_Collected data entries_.
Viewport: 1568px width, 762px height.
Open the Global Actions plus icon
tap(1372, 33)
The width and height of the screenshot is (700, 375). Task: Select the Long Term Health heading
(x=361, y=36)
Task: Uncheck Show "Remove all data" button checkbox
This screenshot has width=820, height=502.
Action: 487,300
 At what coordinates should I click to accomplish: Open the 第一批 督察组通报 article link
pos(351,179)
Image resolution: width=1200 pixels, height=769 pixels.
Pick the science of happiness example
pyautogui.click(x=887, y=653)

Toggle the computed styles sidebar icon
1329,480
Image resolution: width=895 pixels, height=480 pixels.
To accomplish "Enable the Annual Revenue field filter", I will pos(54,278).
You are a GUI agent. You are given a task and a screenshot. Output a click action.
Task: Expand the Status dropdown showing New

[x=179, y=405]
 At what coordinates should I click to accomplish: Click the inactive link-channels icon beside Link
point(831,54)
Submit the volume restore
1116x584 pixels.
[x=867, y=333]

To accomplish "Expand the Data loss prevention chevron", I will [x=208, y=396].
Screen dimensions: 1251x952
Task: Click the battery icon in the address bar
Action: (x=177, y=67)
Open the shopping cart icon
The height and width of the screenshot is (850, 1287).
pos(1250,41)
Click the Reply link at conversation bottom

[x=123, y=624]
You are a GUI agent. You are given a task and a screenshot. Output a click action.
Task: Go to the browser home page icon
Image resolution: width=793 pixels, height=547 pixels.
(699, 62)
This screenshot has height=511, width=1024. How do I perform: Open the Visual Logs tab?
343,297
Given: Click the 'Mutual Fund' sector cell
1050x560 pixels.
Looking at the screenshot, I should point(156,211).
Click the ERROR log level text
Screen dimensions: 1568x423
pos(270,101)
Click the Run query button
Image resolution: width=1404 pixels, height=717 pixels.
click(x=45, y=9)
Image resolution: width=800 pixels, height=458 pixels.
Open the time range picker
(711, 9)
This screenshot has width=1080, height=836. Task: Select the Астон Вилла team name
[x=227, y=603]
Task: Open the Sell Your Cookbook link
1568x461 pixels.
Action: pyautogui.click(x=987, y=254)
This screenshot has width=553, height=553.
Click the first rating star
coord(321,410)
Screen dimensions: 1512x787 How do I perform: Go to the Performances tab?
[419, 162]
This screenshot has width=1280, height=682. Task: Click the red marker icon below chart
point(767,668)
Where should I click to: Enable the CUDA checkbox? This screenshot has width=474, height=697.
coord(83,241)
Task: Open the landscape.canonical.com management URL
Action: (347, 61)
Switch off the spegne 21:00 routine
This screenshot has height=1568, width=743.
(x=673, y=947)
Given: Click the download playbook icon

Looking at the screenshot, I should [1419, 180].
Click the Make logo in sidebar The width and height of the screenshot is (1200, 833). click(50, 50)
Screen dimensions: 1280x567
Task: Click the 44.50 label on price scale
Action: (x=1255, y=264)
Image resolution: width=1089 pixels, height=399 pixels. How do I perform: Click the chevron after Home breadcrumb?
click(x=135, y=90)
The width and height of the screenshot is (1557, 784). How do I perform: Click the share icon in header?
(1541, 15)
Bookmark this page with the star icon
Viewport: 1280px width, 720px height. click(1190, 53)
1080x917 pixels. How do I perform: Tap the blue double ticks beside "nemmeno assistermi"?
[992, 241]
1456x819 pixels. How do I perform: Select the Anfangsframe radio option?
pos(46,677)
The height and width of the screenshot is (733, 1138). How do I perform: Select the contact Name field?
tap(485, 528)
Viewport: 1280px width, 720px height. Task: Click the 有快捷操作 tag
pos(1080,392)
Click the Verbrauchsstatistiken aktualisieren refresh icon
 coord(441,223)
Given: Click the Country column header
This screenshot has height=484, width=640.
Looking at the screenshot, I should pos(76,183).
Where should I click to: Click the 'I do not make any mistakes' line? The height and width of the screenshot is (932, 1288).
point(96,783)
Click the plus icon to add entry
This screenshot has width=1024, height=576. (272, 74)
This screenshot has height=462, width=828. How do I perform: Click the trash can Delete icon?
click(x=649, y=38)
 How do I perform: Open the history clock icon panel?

_Try it_.
All of the data must be written out again, exactly as it stands.

_Response area_.
Viewport: 1568px width, 762px height.
Open the Global Actions plus icon
tap(1372, 33)
The width and height of the screenshot is (700, 375). Task: Select the Long Term Health heading
(x=361, y=36)
Task: Uncheck Show "Remove all data" button checkbox
This screenshot has width=820, height=502.
Action: 487,300
 At what coordinates should I click to accomplish: Open the 第一批 督察组通报 article link
pos(351,179)
Image resolution: width=1200 pixels, height=769 pixels.
Pick the science of happiness example
pyautogui.click(x=887, y=653)

Toggle the computed styles sidebar icon
1329,480
Image resolution: width=895 pixels, height=480 pixels.
To accomplish "Enable the Annual Revenue field filter", I will pos(54,278).
You are a GUI agent. You are given a task and a screenshot. Output a click action.
Task: Expand the Status dropdown showing New

[x=179, y=405]
 At what coordinates should I click to accomplish: Click the inactive link-channels icon beside Link
point(831,54)
Submit the volume restore
1116x584 pixels.
[x=867, y=333]

To accomplish "Expand the Data loss prevention chevron", I will [x=208, y=396].
Screen dimensions: 1251x952
Task: Click the battery icon in the address bar
Action: (x=177, y=67)
Open the shopping cart icon
The height and width of the screenshot is (850, 1287).
pos(1250,41)
Click the Reply link at conversation bottom

[x=123, y=624]
You are a GUI agent. You are given a task and a screenshot. Output a click action.
Task: Go to the browser home page icon
Image resolution: width=793 pixels, height=547 pixels.
(699, 62)
This screenshot has height=511, width=1024. How do I perform: Open the Visual Logs tab?
343,297
Given: Click the 'Mutual Fund' sector cell
1050x560 pixels.
Looking at the screenshot, I should point(156,211).
Click the ERROR log level text
Screen dimensions: 1568x423
pos(270,101)
Click the Run query button
Image resolution: width=1404 pixels, height=717 pixels.
click(x=45, y=9)
Image resolution: width=800 pixels, height=458 pixels.
Open the time range picker
(711, 9)
This screenshot has width=1080, height=836. Task: Select the Астон Вилла team name
[x=227, y=603]
Task: Open the Sell Your Cookbook link
1568x461 pixels.
Action: pyautogui.click(x=987, y=254)
This screenshot has width=553, height=553.
Click the first rating star
coord(321,410)
Screen dimensions: 1512x787 How do I perform: Go to the Performances tab?
[419, 162]
This screenshot has width=1280, height=682. Task: Click the red marker icon below chart
point(767,668)
Where should I click to: Enable the CUDA checkbox? This screenshot has width=474, height=697.
coord(83,241)
Task: Open the landscape.canonical.com management URL
Action: (347, 61)
Switch off the spegne 21:00 routine
This screenshot has height=1568, width=743.
(x=673, y=947)
Given: Click the download playbook icon

Looking at the screenshot, I should [1419, 180].
Click the Make logo in sidebar The width and height of the screenshot is (1200, 833). click(50, 50)
Screen dimensions: 1280x567
Task: Click the 44.50 label on price scale
Action: (x=1255, y=264)
Image resolution: width=1089 pixels, height=399 pixels. How do I perform: Click the chevron after Home breadcrumb?
click(x=135, y=90)
The width and height of the screenshot is (1557, 784). How do I perform: Click the share icon in header?
(1541, 15)
Bookmark this page with the star icon
Viewport: 1280px width, 720px height. click(1190, 53)
1080x917 pixels. How do I perform: Tap the blue double ticks beside "nemmeno assistermi"?
[992, 241]
1456x819 pixels. How do I perform: Select the Anfangsframe radio option?
pos(46,677)
The height and width of the screenshot is (733, 1138). How do I perform: Select the contact Name field?
tap(485, 528)
Viewport: 1280px width, 720px height. Task: Click the 有快捷操作 tag
pos(1080,392)
Click the Verbrauchsstatistiken aktualisieren refresh icon
 coord(441,223)
Given: Click the Country column header
This screenshot has height=484, width=640.
Looking at the screenshot, I should pos(76,183).
Where should I click to: Click the 'I do not make any mistakes' line? The height and width of the screenshot is (932, 1288).
point(96,783)
Click the plus icon to add entry
This screenshot has width=1024, height=576. (272, 74)
This screenshot has height=462, width=828. How do I perform: Click the trash can Delete icon?
click(x=649, y=38)
 How do I perform: Open the history clock icon panel?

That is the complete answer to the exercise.